- Your assignment
Each record below gets repeated exactly, and pictures stay out of the copy.

- Data to use

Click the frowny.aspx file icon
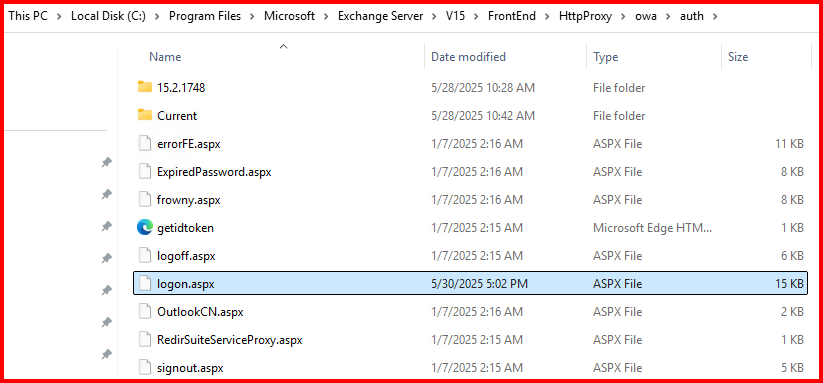Image resolution: width=823 pixels, height=383 pixels. (145, 199)
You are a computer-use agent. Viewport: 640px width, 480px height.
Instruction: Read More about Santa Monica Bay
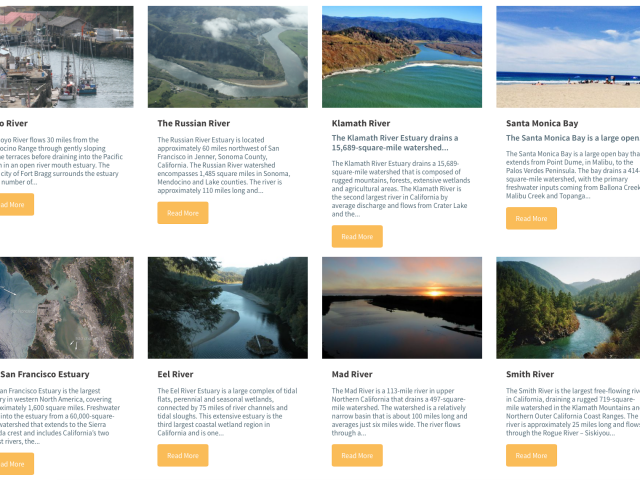point(531,218)
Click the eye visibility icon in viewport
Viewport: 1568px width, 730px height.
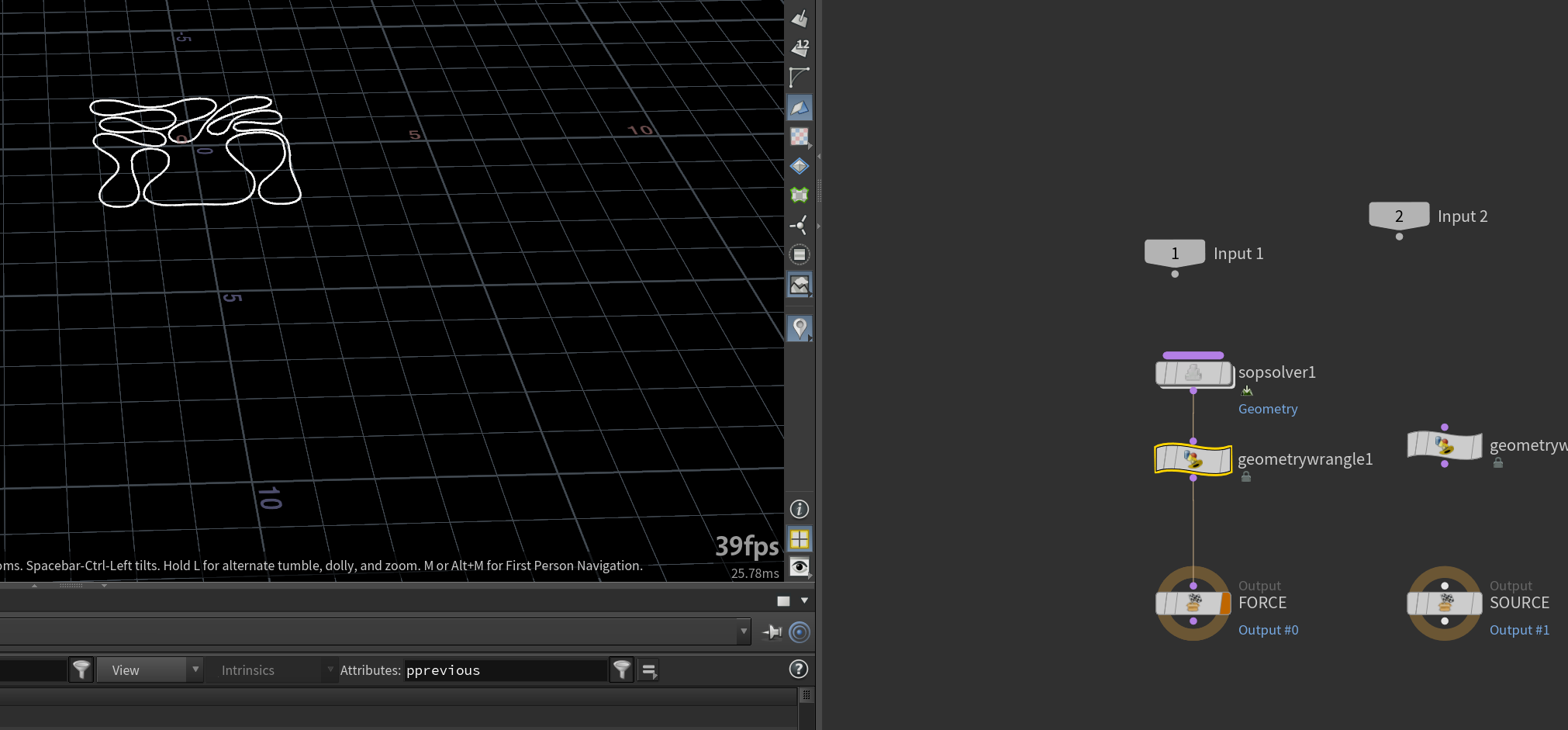click(800, 567)
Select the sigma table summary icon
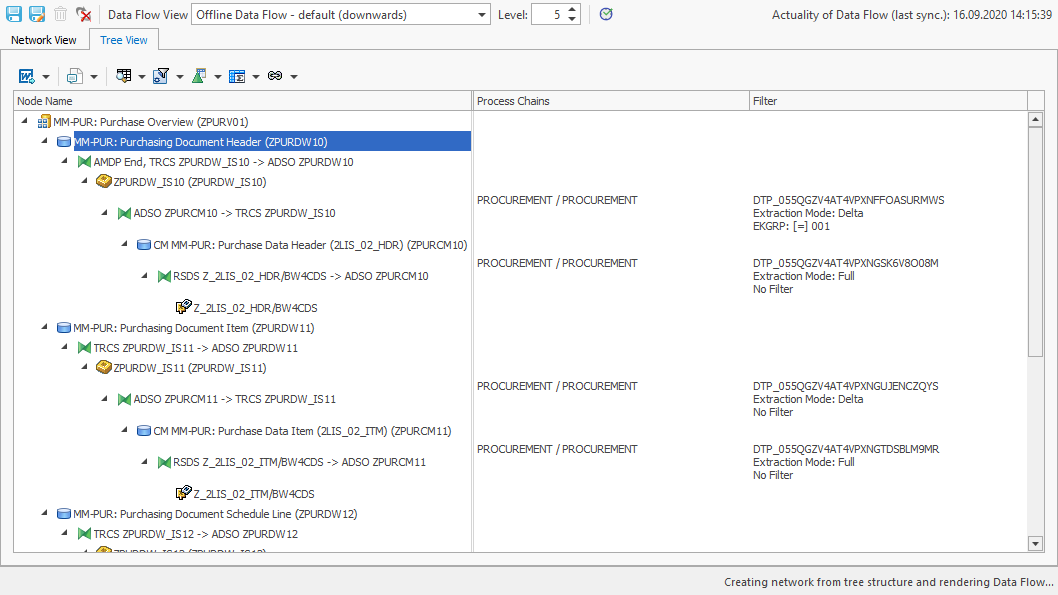Viewport: 1058px width, 595px height. [x=235, y=76]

- Exercise answer
Click the frowny.aspx file icon
Image resolution: width=823 pixels, height=383 pixels. (145, 199)
You are a computer-use agent. Viewport: 640px width, 480px height.
Instruction: Read More about Santa Monica Bay
point(531,218)
Click the eye visibility icon in viewport
Viewport: 1568px width, 730px height.
click(800, 567)
Select the sigma table summary icon
Viewport: 1058px width, 595px height. [x=235, y=76]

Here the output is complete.